▸ **Texte source**
---*---

Le viseur: Gare au péché d’orgueil !

Publié le par La Cité Africaine

Le 19 décembre approche à grands pas. La tension monte, monte. Or, de toutes les tombes, s’élève la voix des ancêtres et des héros qui ont sacrifié leur vie au bonheur  du Congo pour nous conjurer : Il ne faut pas  livrer la RDC au chaos ! Mais, comment donc en sommes-nous arrivés là ? Faisons en le point.

Il faut bien admettre que tout découle du fait que, de façon délibérée ou non, l’élection présidentielle n’a pas été organisée dans les délais constitutionnels. Conséquence : le chef de l’Etat en exercice, arrivé à la fin constitutionnelle de son second et dernier mandat, a perdu sa légitimité électorale de continuer à diriger le pays.  D’où la nécessité d’un dialogue voulu inclusif pour parvenir à un consensus global devant légitimer le leadership et la gestion du pays après la date butoir du 19 décembre.

---*---

▸ **Données fournies**
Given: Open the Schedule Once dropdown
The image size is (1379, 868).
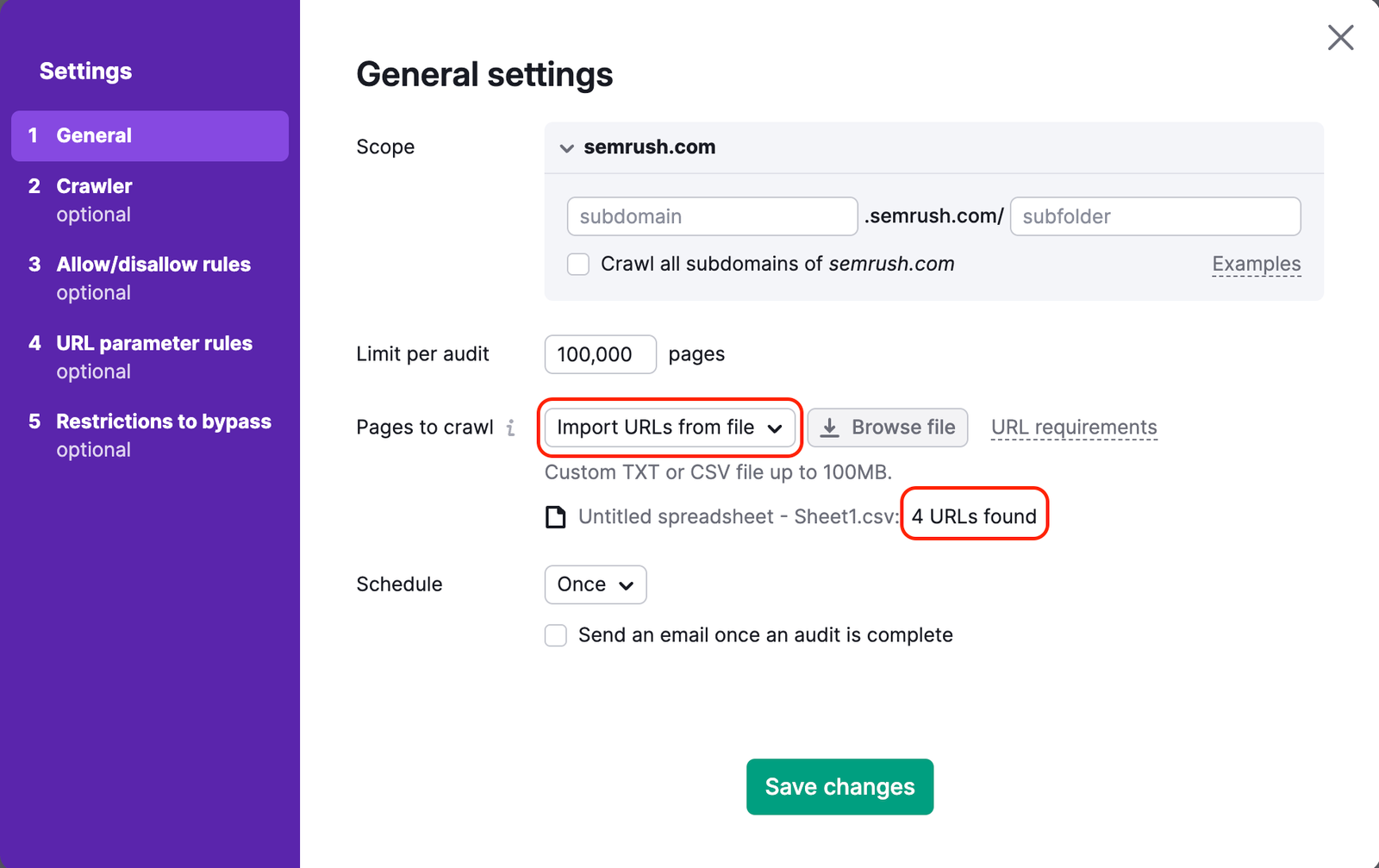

---*---

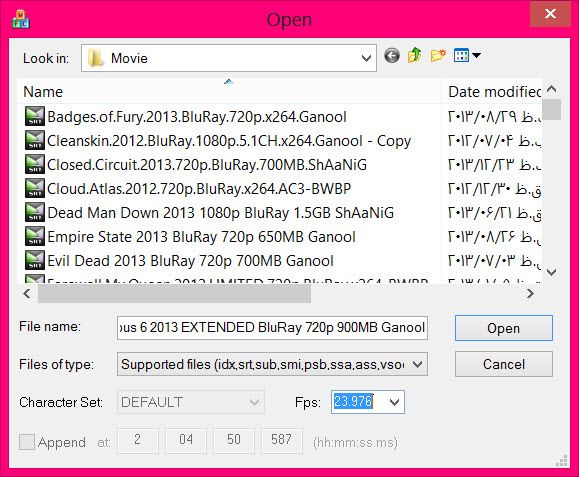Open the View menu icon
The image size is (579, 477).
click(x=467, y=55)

---*---

▸ **Consignes à suivre**
Recopiez, s'il vous plaît, le passage du texte source qui commence à « Publié le par » et se termine à « en le point. ». Les lignes fournies ne sont pas utiles pour ce travail.

▸ **Réponse rédigée**
Publié le par La Cité Africaine

Le 19 décembre approche à grands pas. La tension monte, monte. Or, de toutes les tombes, s’élève la voix des ancêtres et des héros qui ont sacrifié leur vie au bonheur  du Congo pour nous conjurer : Il ne faut pas  livrer la RDC au chaos ! Mais, comment donc en sommes-nous arrivés là ? Faisons en le point.